══ Provided information

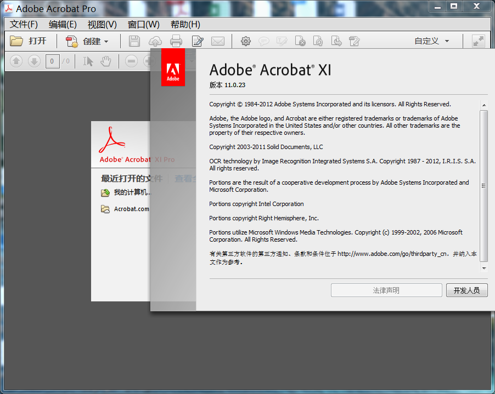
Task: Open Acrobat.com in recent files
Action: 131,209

════
══ Provided information

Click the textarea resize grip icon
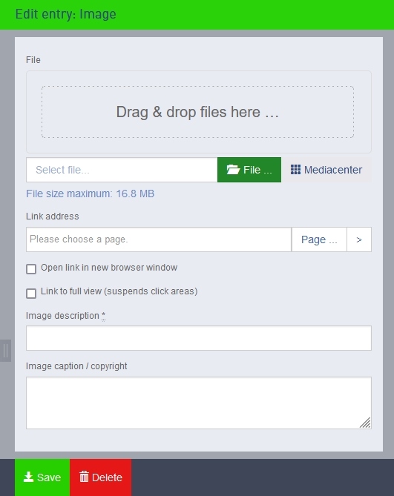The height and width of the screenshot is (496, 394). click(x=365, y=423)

════
══ Provided information

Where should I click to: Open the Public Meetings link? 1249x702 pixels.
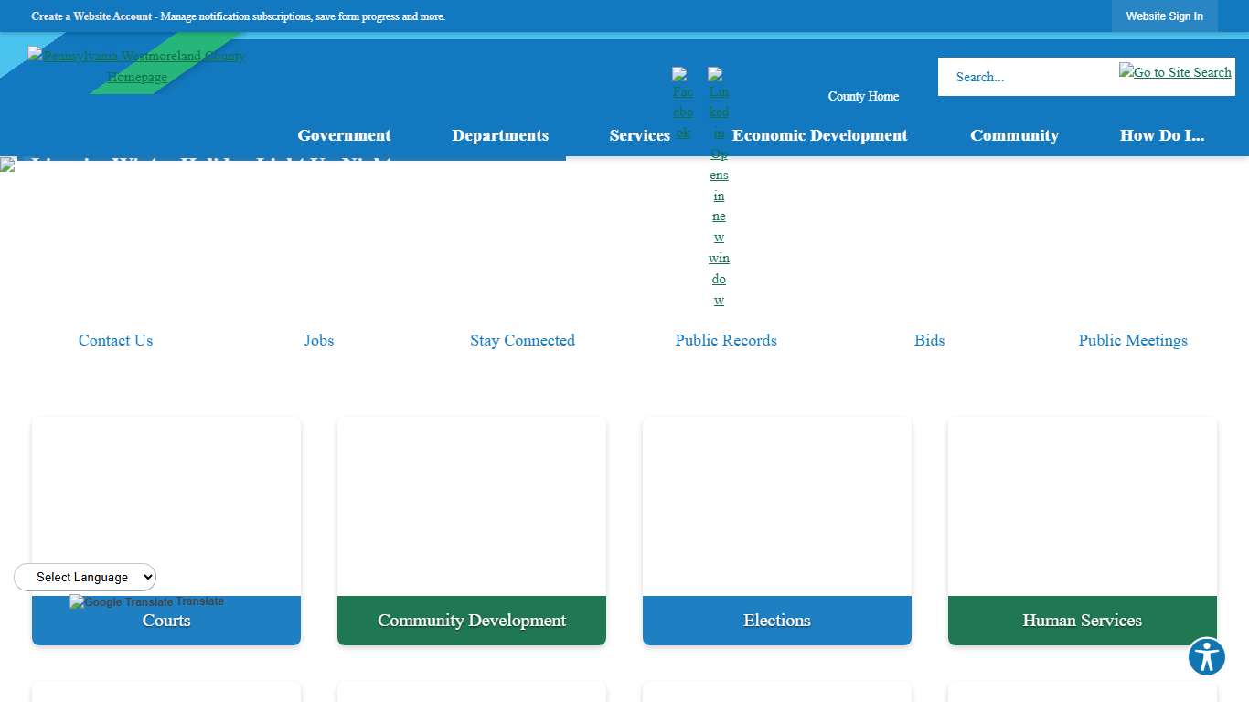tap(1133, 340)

════

**Work instructions:** Can you rewrite the entries, beginning at the line that has "Where should I" and stopping after the line that has "tap(1133, 340)", with "Public Meetings" swapped for "Community Events" and nothing else changed? Leave the pictures out of your answer.

**Result of the exercise:**
Where should I click to: Open the Community Events link? 1249x702 pixels.
tap(1133, 340)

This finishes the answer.